Damian era o tic tic impaciente da caneta, o som dos dedos apertando com força o volante. Lara era o som de sacolas, daquela letra "A" melancólica do italiano. Giorgia, depois daquela noite, era o som dos plásticos das tatuagens das Princesas da Disney, e Alessia, tão diferente da irmã, era as risadinhas bondosas própria da infância. Amy, aos ouvidos dele, era os coturnos desamarrados sobre o piso de concreto dos postos de gasolina, os bottons da mochila surrada batendo no porta-malas da minivan, o som do...
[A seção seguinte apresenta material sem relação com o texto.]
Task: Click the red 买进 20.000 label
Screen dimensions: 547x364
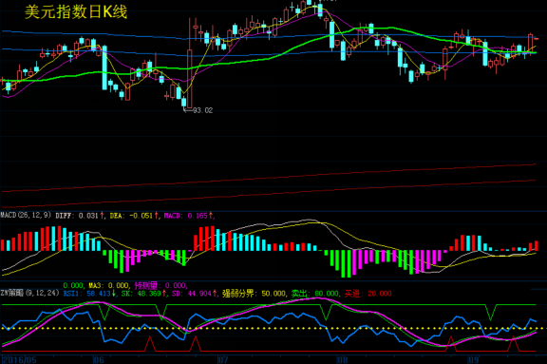Action: [368, 294]
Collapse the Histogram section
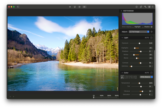This screenshot has height=108, width=162. pos(122,11)
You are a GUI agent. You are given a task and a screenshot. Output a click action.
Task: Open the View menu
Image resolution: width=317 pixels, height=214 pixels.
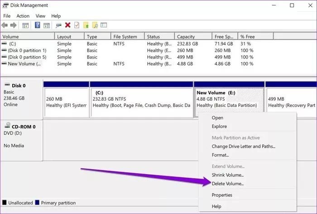click(x=40, y=16)
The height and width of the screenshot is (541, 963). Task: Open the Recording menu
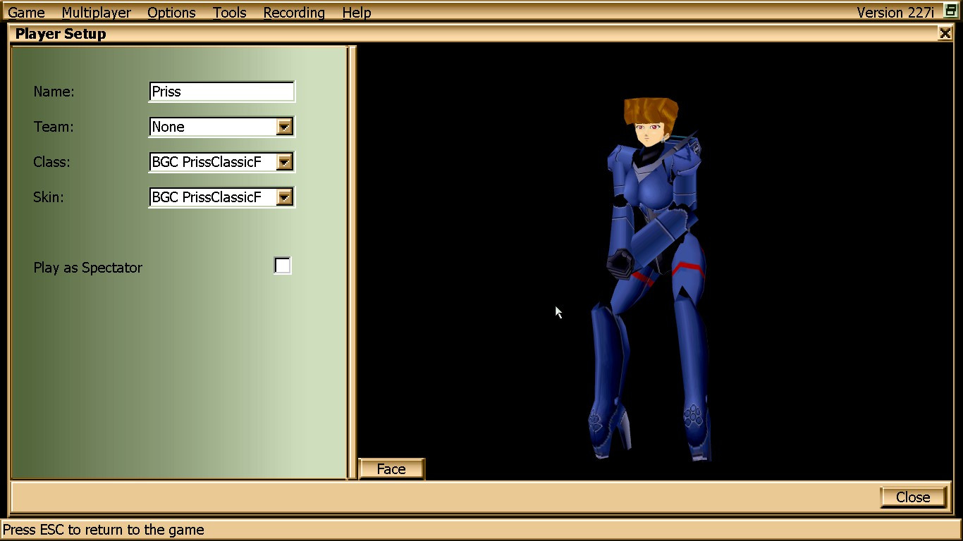[293, 12]
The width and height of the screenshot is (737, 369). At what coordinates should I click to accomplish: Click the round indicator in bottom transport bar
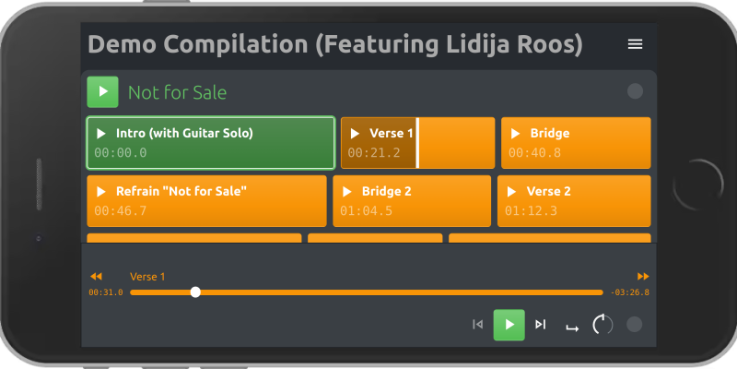coord(634,325)

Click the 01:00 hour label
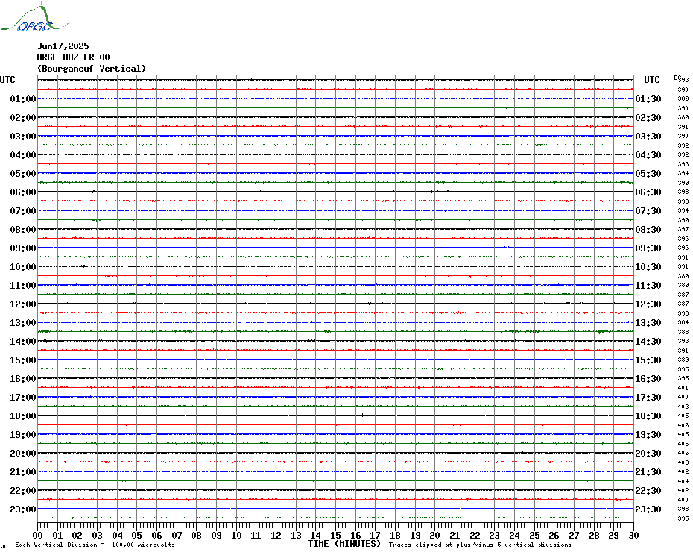tap(23, 99)
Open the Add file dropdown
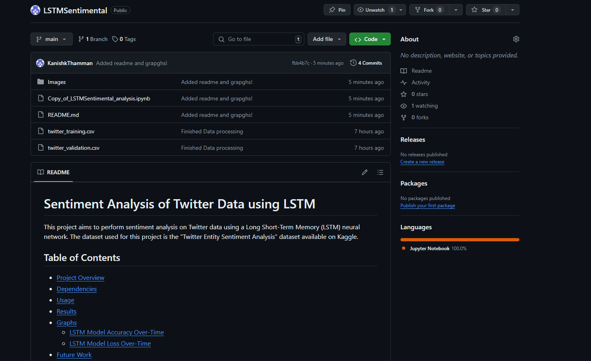The image size is (591, 361). pyautogui.click(x=327, y=39)
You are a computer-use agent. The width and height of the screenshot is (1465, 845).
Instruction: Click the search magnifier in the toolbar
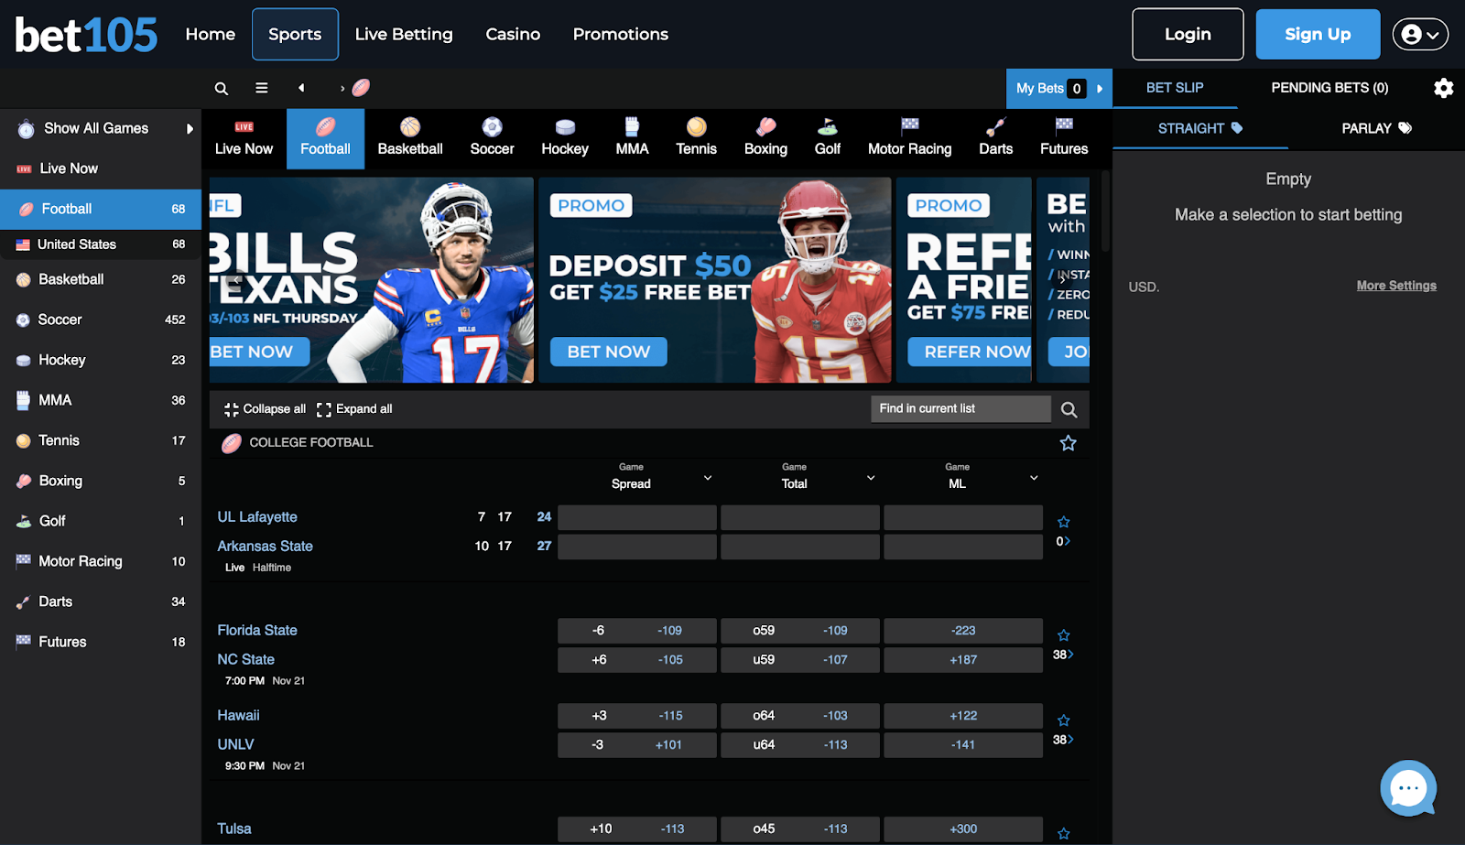point(221,89)
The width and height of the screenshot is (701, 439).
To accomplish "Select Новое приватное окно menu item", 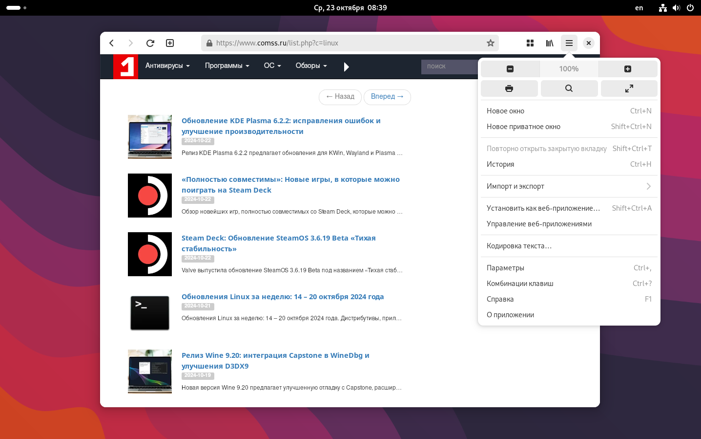I will point(523,127).
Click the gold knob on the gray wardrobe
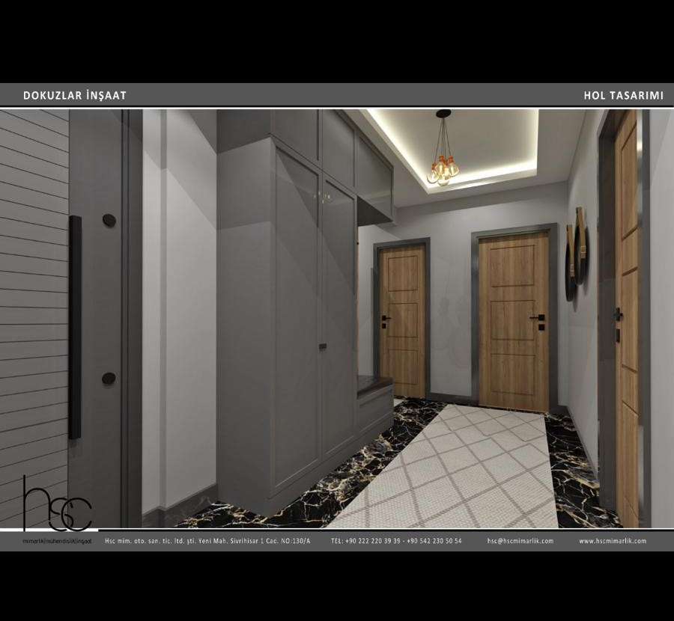The width and height of the screenshot is (674, 621). click(323, 198)
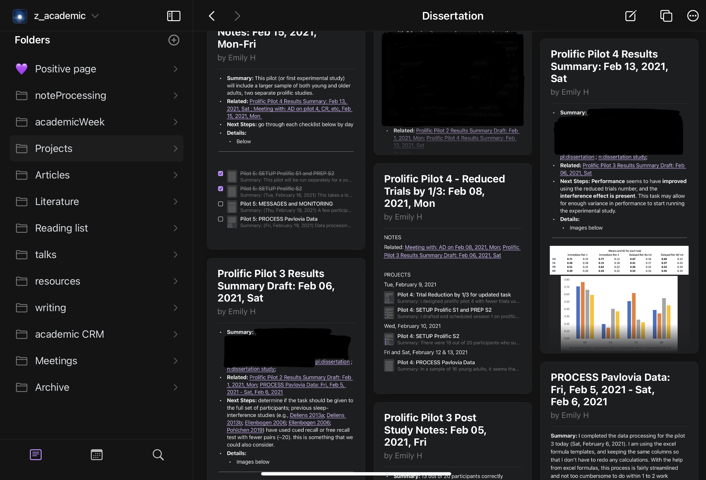
Task: Open search using the magnifier icon
Action: tap(158, 455)
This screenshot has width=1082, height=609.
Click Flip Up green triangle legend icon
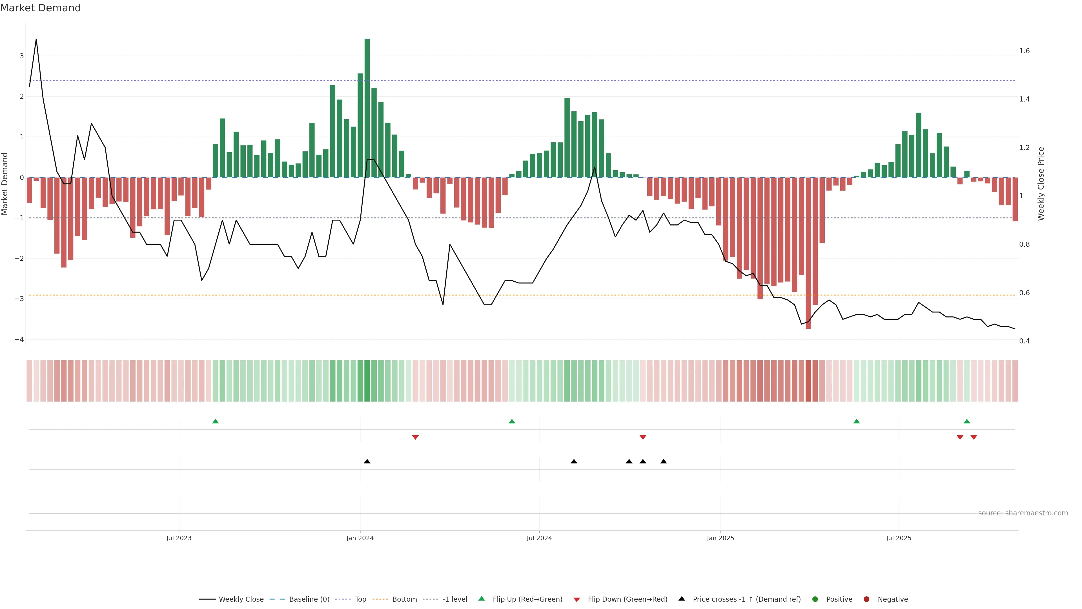click(482, 599)
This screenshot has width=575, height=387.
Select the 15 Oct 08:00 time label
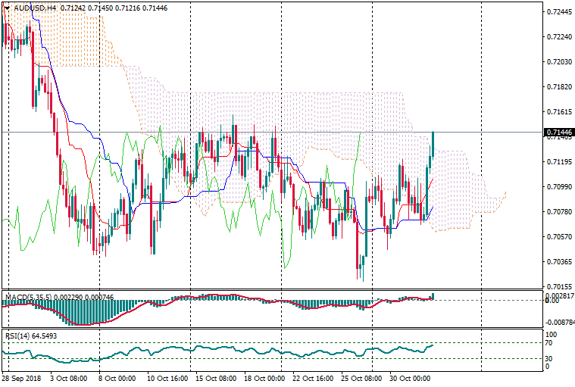click(x=216, y=377)
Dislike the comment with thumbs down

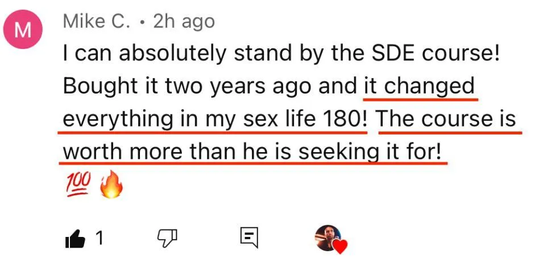click(167, 238)
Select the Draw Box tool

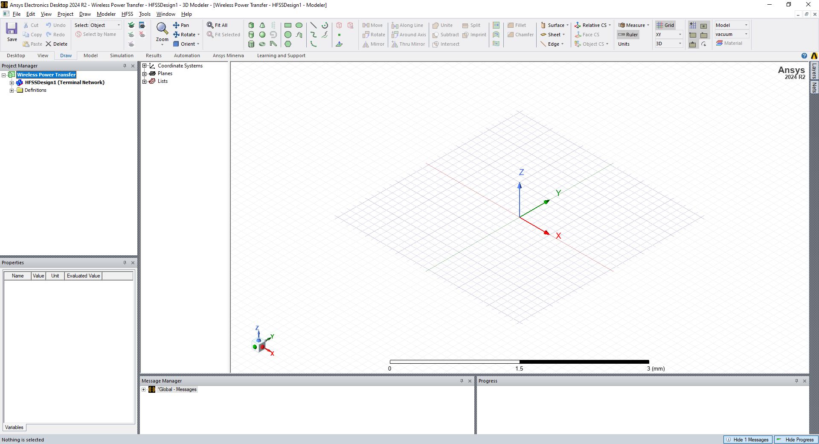click(x=251, y=25)
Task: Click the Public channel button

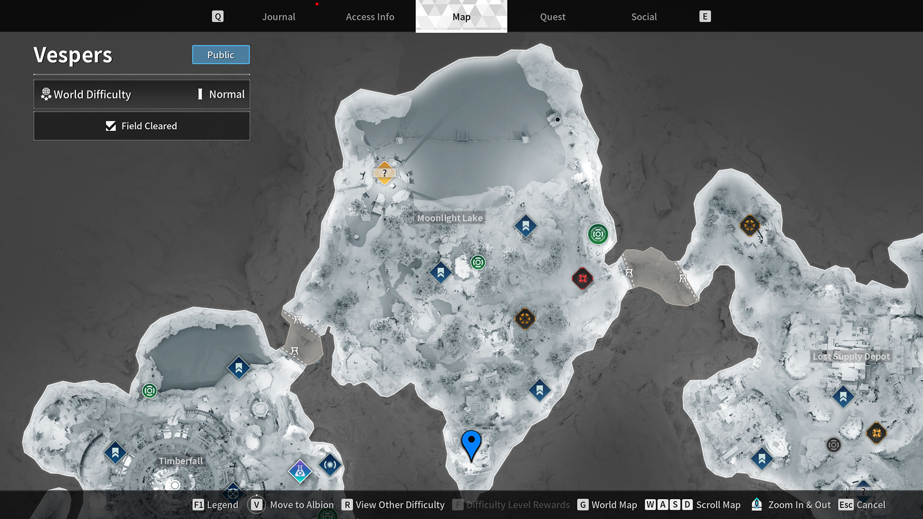Action: (x=221, y=55)
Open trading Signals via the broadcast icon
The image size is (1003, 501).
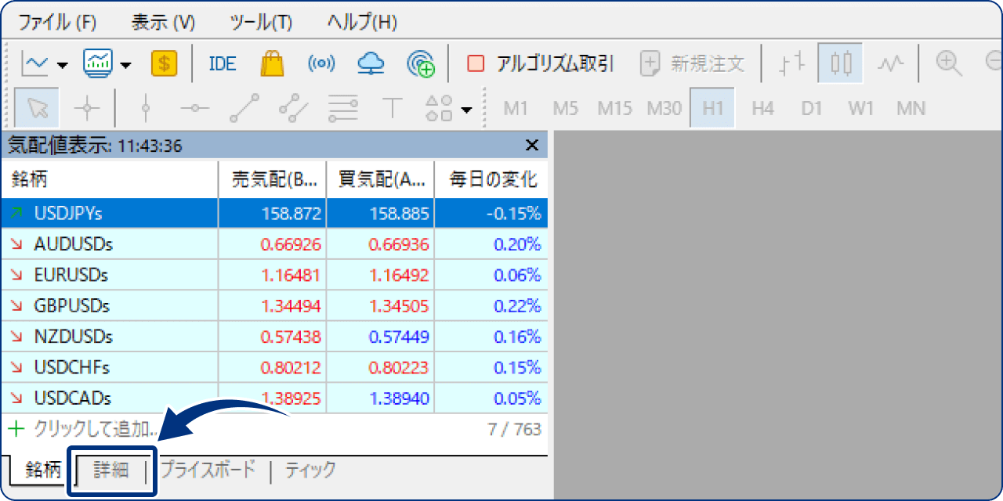click(x=321, y=63)
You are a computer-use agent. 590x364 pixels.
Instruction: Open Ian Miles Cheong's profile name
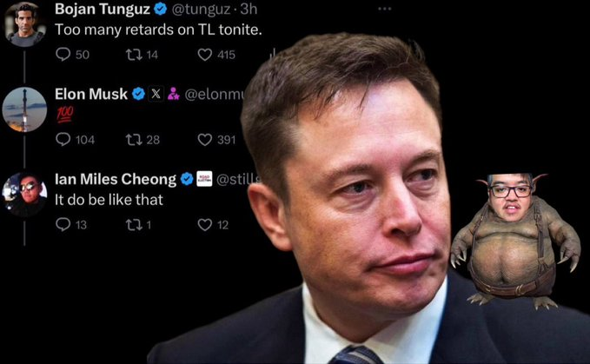coord(116,179)
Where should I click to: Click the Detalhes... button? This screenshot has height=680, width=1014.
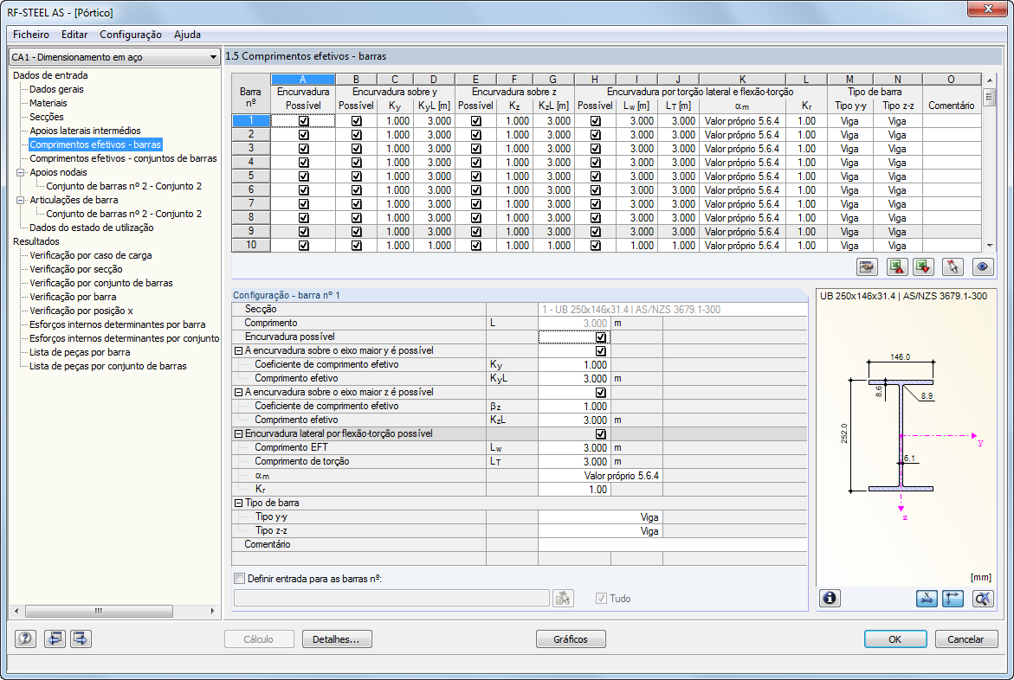(x=337, y=639)
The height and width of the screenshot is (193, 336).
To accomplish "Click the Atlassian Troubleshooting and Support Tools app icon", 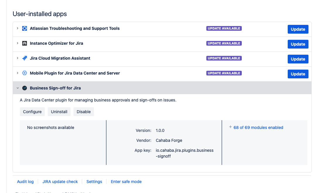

— O que você está fazendo aí?

Ele abriu os olhos, desorientado ao ouvir a voz dela. Todos os sons silenciaram quando Maria chegou, observando-o com o cenho franzido e um sorriso nos lábios.

Existia uma palavra para o fenômeno que sempre ocorria quando ela aparecia, mas Will não conseguia se lembrar da forma, dos sons da bendita palavra. Todas as palavras possuíam a terrível mania de sumir quando ela aparecia.

Sem graça, ele piscou e ajeitou os óculos no rosto, sentindo a cola dos esparadrapos repuxar o nariz e a tinta das tatuagens pinicar a pele de sua bochecha. Maria sentou na cadeira de praia ao seu lado, esticando as pernas e espreguiçando-se. O suspiro dela terminou num gemido rouco, desses que vêm das profundezas da garganta e deixam todo mundo parecido com uma atriz pornô. Will corou com o pensamento, desviando o rosto.

Permaneceu olhando para frente quando percebeu, debaixo da lâmpada incandescente e suja de um dos trailers vizinhos, que Maria tentava enxergar melhor seu rosto. Com um pigarro, ele coçou a nuca, virando a cabeça para o outro lado. Quando uma risada baixa escapou dos lábios de Maria, ele soube que não havia sido rápido o bastante.